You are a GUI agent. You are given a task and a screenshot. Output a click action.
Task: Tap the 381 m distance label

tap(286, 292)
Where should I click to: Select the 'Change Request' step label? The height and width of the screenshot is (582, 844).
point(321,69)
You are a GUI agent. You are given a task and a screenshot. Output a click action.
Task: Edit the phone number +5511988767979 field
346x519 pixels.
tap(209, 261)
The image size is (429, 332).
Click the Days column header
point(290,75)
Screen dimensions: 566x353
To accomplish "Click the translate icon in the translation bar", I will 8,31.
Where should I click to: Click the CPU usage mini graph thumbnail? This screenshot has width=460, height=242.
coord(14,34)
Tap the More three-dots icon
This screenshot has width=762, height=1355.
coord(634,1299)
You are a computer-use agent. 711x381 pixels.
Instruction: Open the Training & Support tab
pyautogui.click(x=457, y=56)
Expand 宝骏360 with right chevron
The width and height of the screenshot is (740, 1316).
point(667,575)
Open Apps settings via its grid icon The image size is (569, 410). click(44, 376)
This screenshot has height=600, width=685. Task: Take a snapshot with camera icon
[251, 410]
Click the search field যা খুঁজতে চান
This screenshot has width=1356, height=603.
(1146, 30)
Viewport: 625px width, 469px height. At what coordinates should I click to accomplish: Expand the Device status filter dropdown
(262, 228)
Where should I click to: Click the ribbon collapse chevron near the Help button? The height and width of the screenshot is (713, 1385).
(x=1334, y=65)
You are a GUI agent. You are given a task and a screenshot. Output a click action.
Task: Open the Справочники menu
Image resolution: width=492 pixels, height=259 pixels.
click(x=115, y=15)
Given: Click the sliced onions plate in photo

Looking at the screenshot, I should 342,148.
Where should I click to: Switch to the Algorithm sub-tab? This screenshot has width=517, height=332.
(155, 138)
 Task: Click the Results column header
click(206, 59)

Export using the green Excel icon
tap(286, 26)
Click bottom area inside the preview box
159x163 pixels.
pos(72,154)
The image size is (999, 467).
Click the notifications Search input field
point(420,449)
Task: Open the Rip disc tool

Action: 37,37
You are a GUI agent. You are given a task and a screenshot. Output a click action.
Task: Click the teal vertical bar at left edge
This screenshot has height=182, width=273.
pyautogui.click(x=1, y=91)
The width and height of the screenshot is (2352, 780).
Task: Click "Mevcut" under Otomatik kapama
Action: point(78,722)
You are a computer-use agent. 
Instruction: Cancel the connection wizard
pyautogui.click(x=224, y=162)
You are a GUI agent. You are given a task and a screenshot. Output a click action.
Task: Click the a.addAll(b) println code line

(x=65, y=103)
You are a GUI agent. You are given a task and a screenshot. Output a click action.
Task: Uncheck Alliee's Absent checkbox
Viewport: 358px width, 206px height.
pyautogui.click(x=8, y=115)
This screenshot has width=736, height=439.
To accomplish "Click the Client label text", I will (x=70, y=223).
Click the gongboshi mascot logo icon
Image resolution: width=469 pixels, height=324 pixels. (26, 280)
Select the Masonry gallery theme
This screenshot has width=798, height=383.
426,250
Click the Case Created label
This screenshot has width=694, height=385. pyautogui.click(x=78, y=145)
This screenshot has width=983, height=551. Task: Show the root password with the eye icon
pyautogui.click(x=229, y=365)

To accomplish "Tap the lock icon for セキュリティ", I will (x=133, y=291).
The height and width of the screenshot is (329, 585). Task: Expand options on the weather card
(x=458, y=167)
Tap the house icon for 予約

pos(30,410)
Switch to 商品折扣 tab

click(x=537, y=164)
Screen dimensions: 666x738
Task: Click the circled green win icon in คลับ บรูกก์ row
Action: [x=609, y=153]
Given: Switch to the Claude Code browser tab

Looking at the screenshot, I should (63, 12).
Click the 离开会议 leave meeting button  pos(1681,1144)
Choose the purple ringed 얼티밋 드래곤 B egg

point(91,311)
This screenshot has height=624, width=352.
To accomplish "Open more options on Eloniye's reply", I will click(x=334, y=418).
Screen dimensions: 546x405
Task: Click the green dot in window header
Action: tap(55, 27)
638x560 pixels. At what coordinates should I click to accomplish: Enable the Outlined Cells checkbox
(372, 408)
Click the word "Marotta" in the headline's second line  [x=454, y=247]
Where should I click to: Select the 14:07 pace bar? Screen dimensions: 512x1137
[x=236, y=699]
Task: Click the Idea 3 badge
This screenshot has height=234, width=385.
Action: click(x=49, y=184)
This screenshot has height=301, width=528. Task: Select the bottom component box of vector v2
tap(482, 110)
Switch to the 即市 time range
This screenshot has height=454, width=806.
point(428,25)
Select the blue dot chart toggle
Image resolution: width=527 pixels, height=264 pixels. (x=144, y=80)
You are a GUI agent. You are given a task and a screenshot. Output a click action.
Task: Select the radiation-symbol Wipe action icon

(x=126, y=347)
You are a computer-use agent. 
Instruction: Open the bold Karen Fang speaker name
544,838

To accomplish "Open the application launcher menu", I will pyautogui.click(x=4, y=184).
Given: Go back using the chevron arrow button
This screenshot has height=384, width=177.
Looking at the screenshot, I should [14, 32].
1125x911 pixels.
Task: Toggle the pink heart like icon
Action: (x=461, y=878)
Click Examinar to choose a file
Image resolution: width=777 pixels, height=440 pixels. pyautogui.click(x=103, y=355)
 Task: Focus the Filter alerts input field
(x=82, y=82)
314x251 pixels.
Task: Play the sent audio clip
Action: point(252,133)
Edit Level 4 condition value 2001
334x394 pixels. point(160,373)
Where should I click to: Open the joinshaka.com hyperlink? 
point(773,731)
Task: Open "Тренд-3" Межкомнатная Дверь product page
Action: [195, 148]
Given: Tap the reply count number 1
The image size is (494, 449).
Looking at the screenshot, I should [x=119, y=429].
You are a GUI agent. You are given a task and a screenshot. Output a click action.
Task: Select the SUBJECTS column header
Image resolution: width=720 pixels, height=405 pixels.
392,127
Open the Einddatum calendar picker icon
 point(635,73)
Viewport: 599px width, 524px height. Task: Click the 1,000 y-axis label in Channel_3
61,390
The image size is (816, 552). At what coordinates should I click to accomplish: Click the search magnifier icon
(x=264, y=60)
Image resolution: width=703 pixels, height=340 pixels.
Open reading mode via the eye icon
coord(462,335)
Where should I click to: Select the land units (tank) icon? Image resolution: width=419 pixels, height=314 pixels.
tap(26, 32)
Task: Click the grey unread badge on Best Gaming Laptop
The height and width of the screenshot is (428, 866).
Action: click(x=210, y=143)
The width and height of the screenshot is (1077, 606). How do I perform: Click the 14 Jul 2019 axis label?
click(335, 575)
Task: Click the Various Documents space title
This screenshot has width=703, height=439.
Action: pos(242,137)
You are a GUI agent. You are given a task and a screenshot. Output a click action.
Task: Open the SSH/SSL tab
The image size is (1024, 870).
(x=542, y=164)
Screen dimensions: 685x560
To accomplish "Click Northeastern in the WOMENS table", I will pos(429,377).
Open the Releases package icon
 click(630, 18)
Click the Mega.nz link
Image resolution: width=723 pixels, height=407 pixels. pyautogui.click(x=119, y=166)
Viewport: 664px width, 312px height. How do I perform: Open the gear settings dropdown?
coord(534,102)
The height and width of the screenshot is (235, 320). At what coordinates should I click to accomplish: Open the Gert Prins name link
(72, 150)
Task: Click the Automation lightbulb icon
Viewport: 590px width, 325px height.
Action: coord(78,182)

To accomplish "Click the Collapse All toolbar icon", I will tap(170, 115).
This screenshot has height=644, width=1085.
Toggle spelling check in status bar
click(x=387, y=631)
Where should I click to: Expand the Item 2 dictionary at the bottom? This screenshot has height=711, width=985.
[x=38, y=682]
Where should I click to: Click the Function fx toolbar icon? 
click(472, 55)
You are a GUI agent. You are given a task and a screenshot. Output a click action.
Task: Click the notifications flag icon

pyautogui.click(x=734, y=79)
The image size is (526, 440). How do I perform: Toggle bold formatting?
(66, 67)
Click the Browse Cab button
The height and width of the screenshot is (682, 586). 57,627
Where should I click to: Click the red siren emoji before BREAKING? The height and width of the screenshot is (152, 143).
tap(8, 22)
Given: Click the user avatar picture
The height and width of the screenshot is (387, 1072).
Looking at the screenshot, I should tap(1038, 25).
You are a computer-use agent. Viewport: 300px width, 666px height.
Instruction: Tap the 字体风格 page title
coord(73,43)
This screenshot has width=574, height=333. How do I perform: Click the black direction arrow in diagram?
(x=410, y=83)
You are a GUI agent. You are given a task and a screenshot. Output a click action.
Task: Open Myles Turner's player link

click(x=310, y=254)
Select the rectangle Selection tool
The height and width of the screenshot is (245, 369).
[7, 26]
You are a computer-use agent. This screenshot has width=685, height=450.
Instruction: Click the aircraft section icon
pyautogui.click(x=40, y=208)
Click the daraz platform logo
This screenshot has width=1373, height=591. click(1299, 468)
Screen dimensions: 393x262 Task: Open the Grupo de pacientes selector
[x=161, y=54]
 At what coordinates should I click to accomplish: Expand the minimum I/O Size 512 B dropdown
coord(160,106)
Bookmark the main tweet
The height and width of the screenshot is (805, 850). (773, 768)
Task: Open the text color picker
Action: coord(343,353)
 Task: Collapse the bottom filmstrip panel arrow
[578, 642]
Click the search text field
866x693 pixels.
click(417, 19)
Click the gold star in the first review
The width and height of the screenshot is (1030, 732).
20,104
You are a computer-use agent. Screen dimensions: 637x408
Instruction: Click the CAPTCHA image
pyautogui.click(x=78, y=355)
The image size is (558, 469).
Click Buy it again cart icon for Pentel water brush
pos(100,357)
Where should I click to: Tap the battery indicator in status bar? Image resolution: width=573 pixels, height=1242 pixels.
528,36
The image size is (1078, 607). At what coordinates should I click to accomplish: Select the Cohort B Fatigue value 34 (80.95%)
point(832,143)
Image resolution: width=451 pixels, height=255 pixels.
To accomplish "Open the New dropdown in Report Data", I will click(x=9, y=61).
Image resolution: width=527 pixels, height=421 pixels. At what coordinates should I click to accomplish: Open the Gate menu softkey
--------------------
Select, from the listing, all lines that include the word "badge".

Task: Click the Idea 3 badge
Task: Click the grey unread badge on Best Gaming Laptop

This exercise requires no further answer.